С другой стороны, может случиться и так, что повторяющиеся взаимодействия, имеющие место в новом институциональном контексте, повлияют на то, как индивиды воспринимают этот институциональный контекст и моральные основания тех ролей, которые они играют в обществе. Например, если люди больше не воспринимают государство как инструмент, посредством которого создаются и распределяются доходы, получаемые в порядке присвоения бюрократической ренты, а начинают воспринимать его как надежное средство решения целого ряда проблем координации (считая приемлемыми издержки по принуждению к желательной степени сотрудничества), то внутренний судья и внешний наблюдатель постепенно изменяются, а с ними изменяется и культура.

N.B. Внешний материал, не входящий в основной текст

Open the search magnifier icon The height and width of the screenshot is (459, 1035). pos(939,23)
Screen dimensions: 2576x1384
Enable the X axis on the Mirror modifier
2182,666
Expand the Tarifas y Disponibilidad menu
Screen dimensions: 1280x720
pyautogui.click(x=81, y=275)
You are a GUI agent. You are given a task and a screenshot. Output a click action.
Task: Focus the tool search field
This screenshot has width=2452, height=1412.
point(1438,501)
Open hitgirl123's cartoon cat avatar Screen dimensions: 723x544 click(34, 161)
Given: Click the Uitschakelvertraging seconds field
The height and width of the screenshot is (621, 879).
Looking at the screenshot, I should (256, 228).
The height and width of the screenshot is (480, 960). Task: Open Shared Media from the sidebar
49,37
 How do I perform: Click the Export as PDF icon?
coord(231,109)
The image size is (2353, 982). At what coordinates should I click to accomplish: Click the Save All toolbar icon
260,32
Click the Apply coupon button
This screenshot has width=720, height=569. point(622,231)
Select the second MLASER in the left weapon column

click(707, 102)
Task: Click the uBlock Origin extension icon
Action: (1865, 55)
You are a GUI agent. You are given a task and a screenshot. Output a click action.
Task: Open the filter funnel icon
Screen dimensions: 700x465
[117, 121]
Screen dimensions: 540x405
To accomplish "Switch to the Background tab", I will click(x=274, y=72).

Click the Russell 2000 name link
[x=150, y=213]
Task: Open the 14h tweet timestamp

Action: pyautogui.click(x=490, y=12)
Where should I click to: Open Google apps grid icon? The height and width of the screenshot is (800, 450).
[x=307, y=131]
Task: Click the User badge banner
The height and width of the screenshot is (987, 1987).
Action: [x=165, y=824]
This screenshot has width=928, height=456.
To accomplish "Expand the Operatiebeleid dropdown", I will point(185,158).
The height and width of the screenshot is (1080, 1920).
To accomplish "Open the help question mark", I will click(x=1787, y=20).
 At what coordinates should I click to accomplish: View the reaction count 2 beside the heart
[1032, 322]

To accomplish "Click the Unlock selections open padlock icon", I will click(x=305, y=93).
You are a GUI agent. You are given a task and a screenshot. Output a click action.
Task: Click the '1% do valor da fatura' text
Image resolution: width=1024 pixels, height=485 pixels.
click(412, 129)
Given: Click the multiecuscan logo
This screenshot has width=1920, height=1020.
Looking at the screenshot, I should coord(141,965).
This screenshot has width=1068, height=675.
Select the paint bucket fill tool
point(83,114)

В заключение скажем, что для тех, кто ожидает, что экономический анализ предназначен для объяснения реальности, даже если для этого нужно будет отказаться от статуса естественной науки, осознанность является критическим условием. В частности, осознанность предполагает свободу выбора, который также зависит от деонтологических принципов. Когда принципы разделяются многими другими, и они создают привычные поведенческие шаблоны, повышающие качество взаимодействий с этими другими, они формируют культуру. С теми, кто разделяет нашу культуру, мы чувствуем себя свободно, потому что знаем, что у нас один и тот же внешний наблюдатель, одни и те же моральные стандарты, а также потому, что знаем, что эти элементы побуждают нашего партнера к полуавтоматическим, предсказуемым действиям и реакциям. Однако культура и институты остаются при этом двумя разными феноменами. Культура имеет отношение к ощущениям и суждениям, легитимности и морали. Как будет показано в следующей главе, институты имеют отношение к правилам игры, а подчас и к оценкам выгодности тех или иных действий и, следовательно, к консеквенциализму оценок.